Onteora transformers ruined by lightning strike; middle/high school running on generator
BOICEVILLE, N.Y. — The Onteora school district is hurrying to replace the electrical transformers in its middle/high school building on state Route 28 after the existing units were destroyed by a lightning strike.
The 60-year-old transformers were rendered useless after lightning struck the building Monday morning, the district said in a press release. Now the goal is to have new transformers in place and working before the school year starts in September.
For now, the building is being powered by a generator, the press release said.
Onteora Superintendent Phyllis Spiegel McGill said on Friday that the transformers did not contain polychlorinated biphenyls. PCBs, which have been banned since the late 1970s because of their link to cancer, once were used in lubricating oils in electrical transformers. In the early 1990s, when transformers exploded during a power surge at SUNY New Paltz, PCBs contaminated the air and surfaces in several campus buildings.
McGill said the state Education Department has agreed to consider the Onteora incident an emergency, meaning the approval process to replace the transformers will take less time than usual.
McGill said the district had planned to repair or replace the transformers as part of a five-year facilities plan, but that now, because they were destroyed by a storm, the district’s insurance will cover at least part of the cost.

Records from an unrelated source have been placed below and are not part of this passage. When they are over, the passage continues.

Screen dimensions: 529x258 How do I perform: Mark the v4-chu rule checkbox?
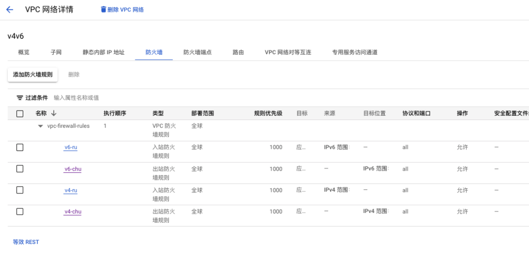click(20, 211)

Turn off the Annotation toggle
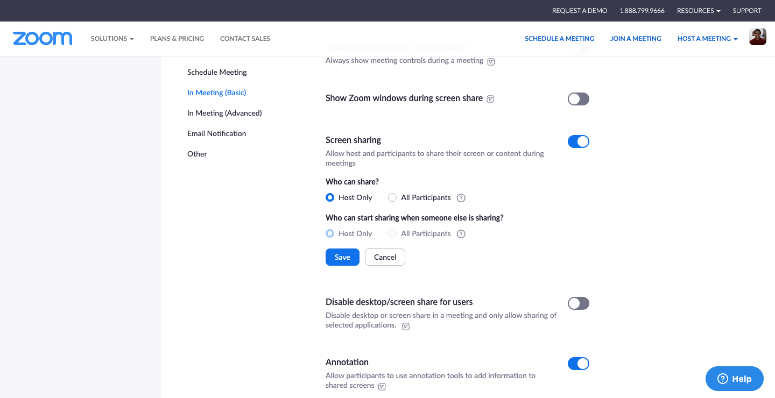pos(579,364)
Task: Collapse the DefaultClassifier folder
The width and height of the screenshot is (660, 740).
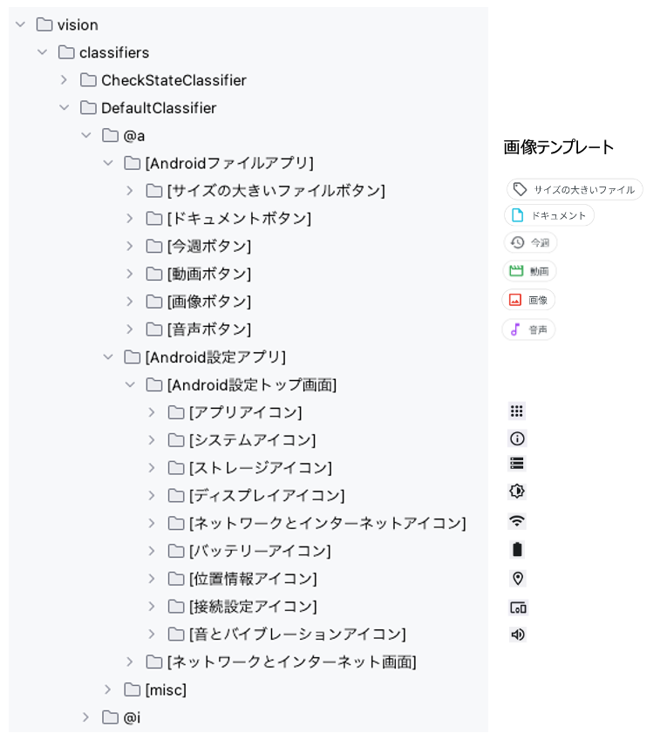Action: (65, 107)
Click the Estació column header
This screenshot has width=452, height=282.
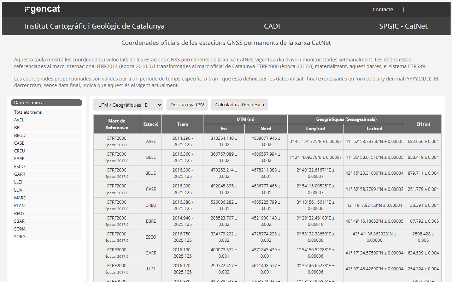[151, 124]

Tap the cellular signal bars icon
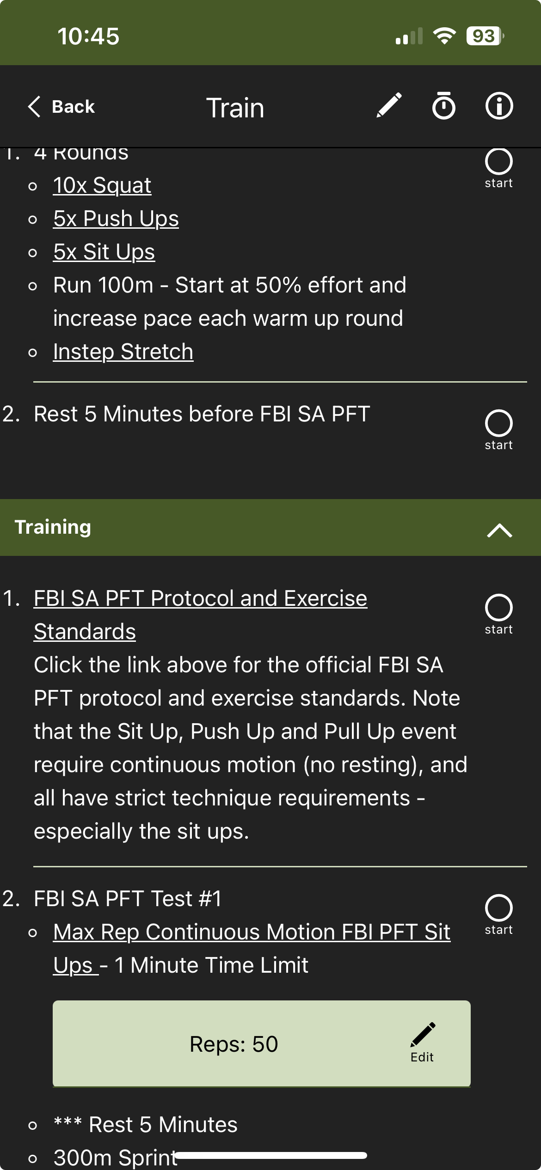point(409,36)
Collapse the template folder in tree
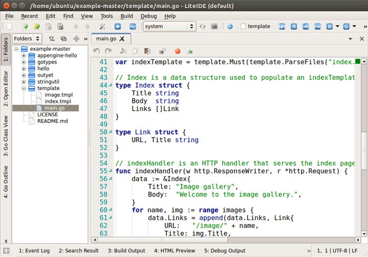This screenshot has height=257, width=368. pyautogui.click(x=24, y=88)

“It may be odd and actually work to our advantage,” McGill said.
She said the district’s facilities plan estimated that replacing the transformers would cost about $400,000.
McGill called the timing of the transformer damage “strangely perfect” because school was not in session, there was no professional development events taking place there and payroll had done run the week before.

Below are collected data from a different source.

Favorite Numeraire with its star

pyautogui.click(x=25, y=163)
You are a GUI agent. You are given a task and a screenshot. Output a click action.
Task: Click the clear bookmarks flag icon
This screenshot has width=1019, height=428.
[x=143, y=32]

“We had some breathing room to get the generator up and running, which was a fairly complicated process,” she said. Continued...

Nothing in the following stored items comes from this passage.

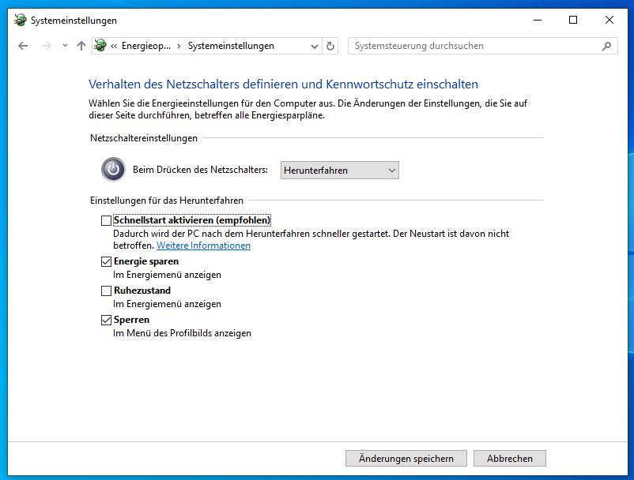Uncheck the Energie sparen checkbox
The width and height of the screenshot is (634, 480).
tap(107, 261)
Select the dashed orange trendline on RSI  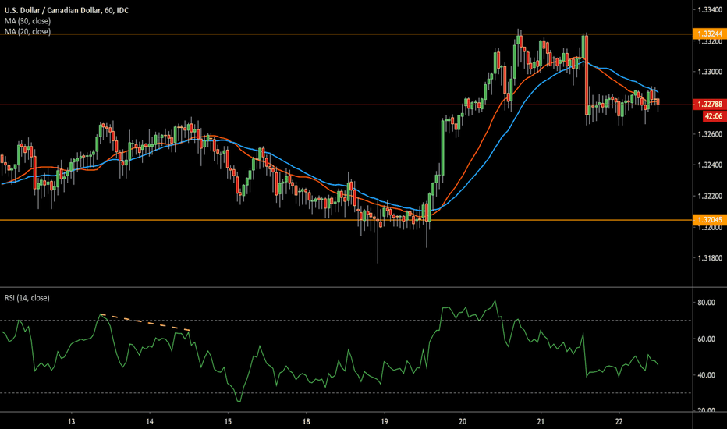pos(146,322)
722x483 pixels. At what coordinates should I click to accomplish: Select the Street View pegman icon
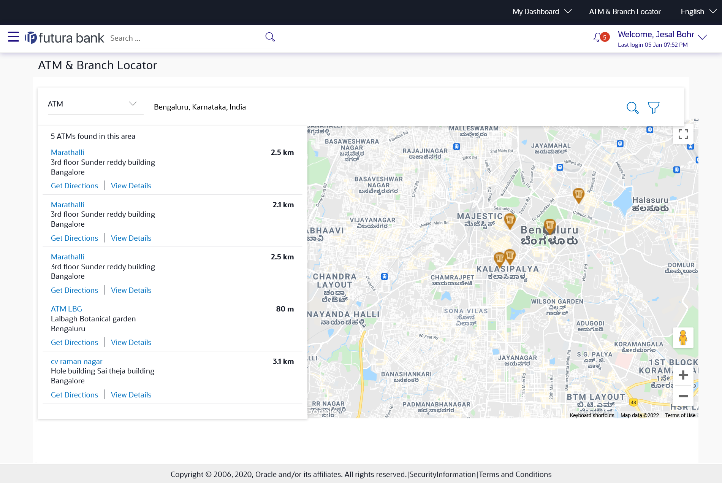tap(683, 338)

McGill said the power was out in the high school, middle school and district administrative office (which is in the basement of the high school) until the generator was brought in. She said the water system at Bennett Elementary school, which is on the same property, also was knocked out because it’s powered by electricity from the middle/high school building,
“We are up and running now with the generator,” McGill said on Friday, though she noted the staff is being conservative with its use of air conditioning and lights in an effort to preserve power.
McGill said school district officials will meet on Monday with representatives from Central Hudson Gas & Electric Corp., an outside engineer, the district’s architect and the district’s insurance company to discuss restoration plans and expenses.